Much as I'd love to sit down to a peaceful, candlelit dinner where the delicate clink of silverware and china plays in the background as my perfectly groomed and mannered family discusses literature and world events, it just ain't gonna happen. At least not anytime soon.  While we may not be White House - ready for the foreseeable future, I do want to instill manners in my kids. However, I don't want to nag them relentlessly with a long list of thou-shalt-nots at the dinner table. I truly believe having dinner together every night is one of the most important things I can do for my family; although, I think all my effort will be for naught if it turns into a chore that everyone dreads. 

So for now, I'm focused on making dinner a fun time that everyone looks forward to. It's not always (or even often) easy.   There are days I get exhausted just thinking about cooking and doing the dishes, but I never regret making the effort. My children are young enough that I'm not overly concerned with good manners. I trust that by providing a consistent, good example, some fun lessons, and a few gentle reminders, they'll eventually learn what they need to know. In the meantime, here are some areas where I've completely relaxed my standards:

1.   It's okay to eat naked.  If you're under two. Or the kids aren't home. 

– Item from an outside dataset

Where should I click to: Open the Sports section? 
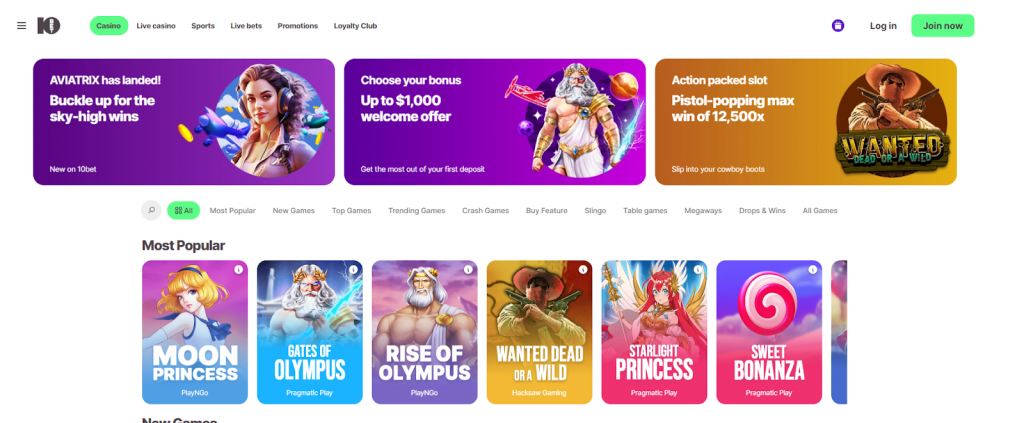pos(203,26)
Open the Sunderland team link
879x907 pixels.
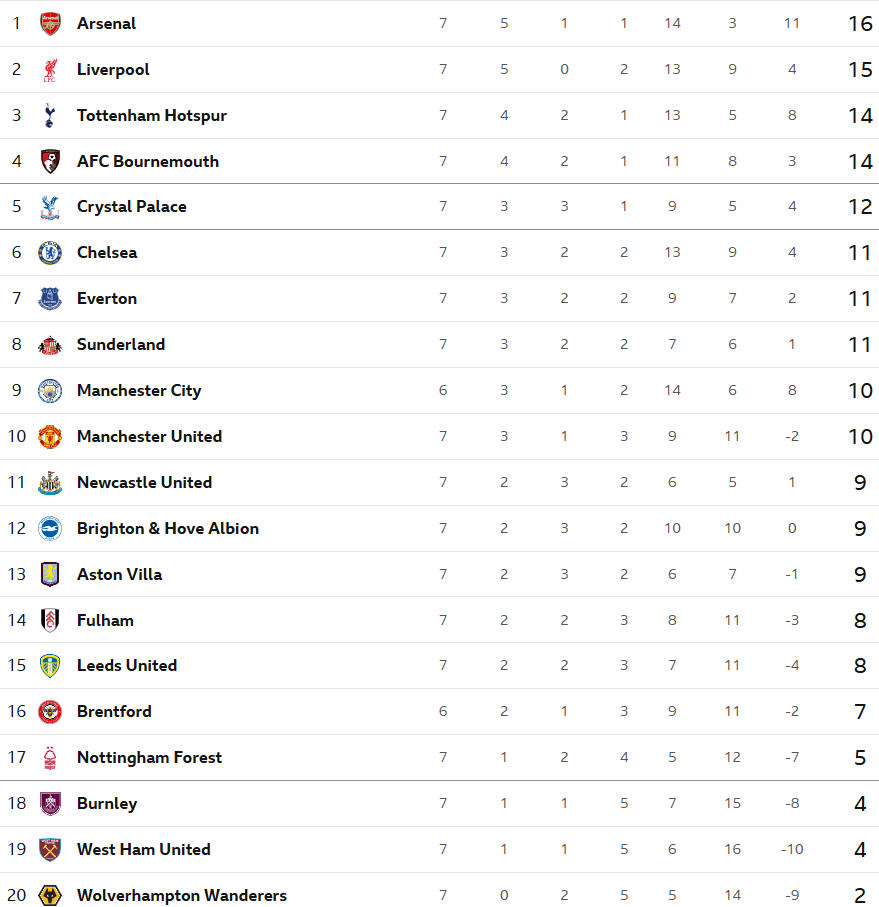[x=121, y=345]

2.  I still get credit if we use paper plates. 

3.  Anything that gets them laughing counts as good dinner table conversation. It's not really in my nature to be goofy and silly. My husband, however, excels at it. And the kids love it. So I try to go with it. I keep a book of corny jokes within easy reach of the dining room table and use it frequently.  Even the baby has learned to say, "Knock, knock!" though he hasn't mastered, "Who's there?" yet. I also refer to this book a lot for ideas. I like all of Jane Healy's books and this one provides a lot of conversation starters that even the adults will find interesting. 

4.   If all else fails, a bucket of takeout fried chicken eaten standing up around the kitchen island is still family dinner.  It's the family in family dinner that's the crucial part.